Doppler Flow Studies
Conducted in high-risk pregnancies to assess placental function and blood flow velocity within vessels.
Noninvasive assessment for both maternal and fetal circulation.
Measures Blood flow velocity:
Systolic/diastolic (S/D) ratio with normal decreases near term.
Studies reduced blood flow through the umbilical artery indicate risks.
Indications for Doppler Flow Study
Diagnosed IUGR.
Suspected late-term small for gestational age (SGA) due to unknown cause or hypertensive disorders/Pre-eclampsia.
Placental Maturity
Grading process via ultrasound measures changes in:
Basal layer.
Chorionic plate.
Placental substance.
Grading scale: 0 to 3;
Grade 3 indicates mature placenta with extensive calcifications implying inadequate placental function.
Factors causing accelerated placental maturity:
Maternal smoking.
Postterm pregnancy.
Preeclampsia.
Gestational diabetes.
Amniocentesis
Utilized for detecting genetic, metabolic, and DNA abnormalities.
Determines fetal lung maturity in the third trimester.
Can identify neural tube defects and presence of infections.
Ideally performed between 15-16 weeks, but can be performed anytime.
Diagnosis noted during 10-18 weeks, with 16 weeks being optimal.
Measures Lecithin/Sphingomyelin Ratio (LS ratio) to assess fetal lung maturity and also tests for alpha-fetoprotein.
Indications for Amniocentesis
Pregnant women aged 35 or older on their due date.
Couples with history of birth defects.
Pregnant women with any abnormal screening or genetic test results.
Procedure for Amniocentesis
Initial ultrasound locates the placental site and pockets of fluid.
Needle insertion involves feeling three levels of resistance as it passes through skin and uterine walls until reaching the amniotic cavity to withdraw fluid.
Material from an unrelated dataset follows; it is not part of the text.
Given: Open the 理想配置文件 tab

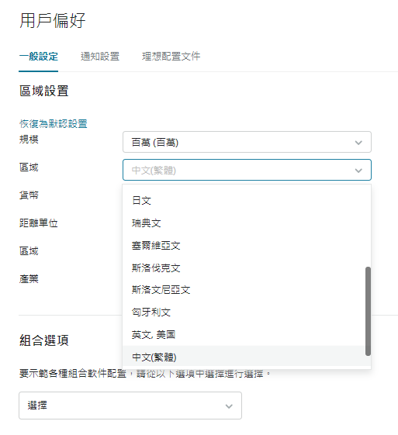Looking at the screenshot, I should [x=171, y=57].
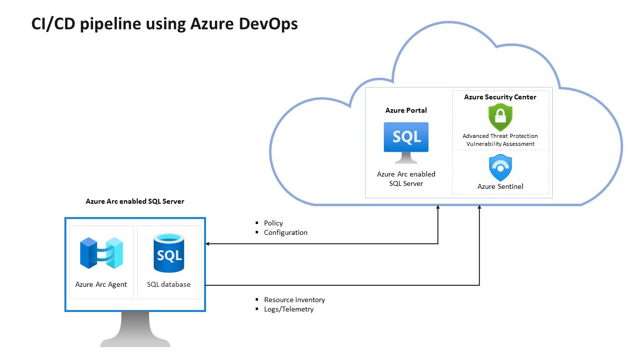Screen dimensions: 634x356
Task: Click the Azure Arc enabled SQL Server label
Action: [x=135, y=201]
If the mother is Rh-negative, she requires Rhogam injection to prevent complications.
Risks and Side Effects of Amniocentesis
Transient vaginal spotting and cramping.
Possible amniotic fluid leakage.
Risk of Chorioamnionitis.
Higher rate of loss if performed early.
Chorionic Villus Sampling (CVS)
Used to detect genetic, metabolic, and DNA abnormalities.
Involves needle aspiration of chorionic villi from the placenta for first trimester diagnosis (usually at 10-12 weeks).
Cannot detect neural tube defects; recommended to proceed with quad screening for that.
Risks of CVS
Potential for spontaneous abortion.
Risk of fetal limb reduction defects.
Difficulty obtaining tissue samples.
Possible complications include rupture of membranes, leakage of amniotic fluid, vaginal spotting or bleeding, Chorioamnionitis, and intrauterine infections.
Benefits of CVS
Provides earlier diagnosis than Amniocentesis.
Can detect a range of conditions such as:
Fetal karyotype.
Hemoglobinopathies.
Phenylketonuria (PKU).
Down syndrome.
Duchenne muscular dystrophy.
Factor IX deficiency.
Early sex determination (within 24 hours to 1 week).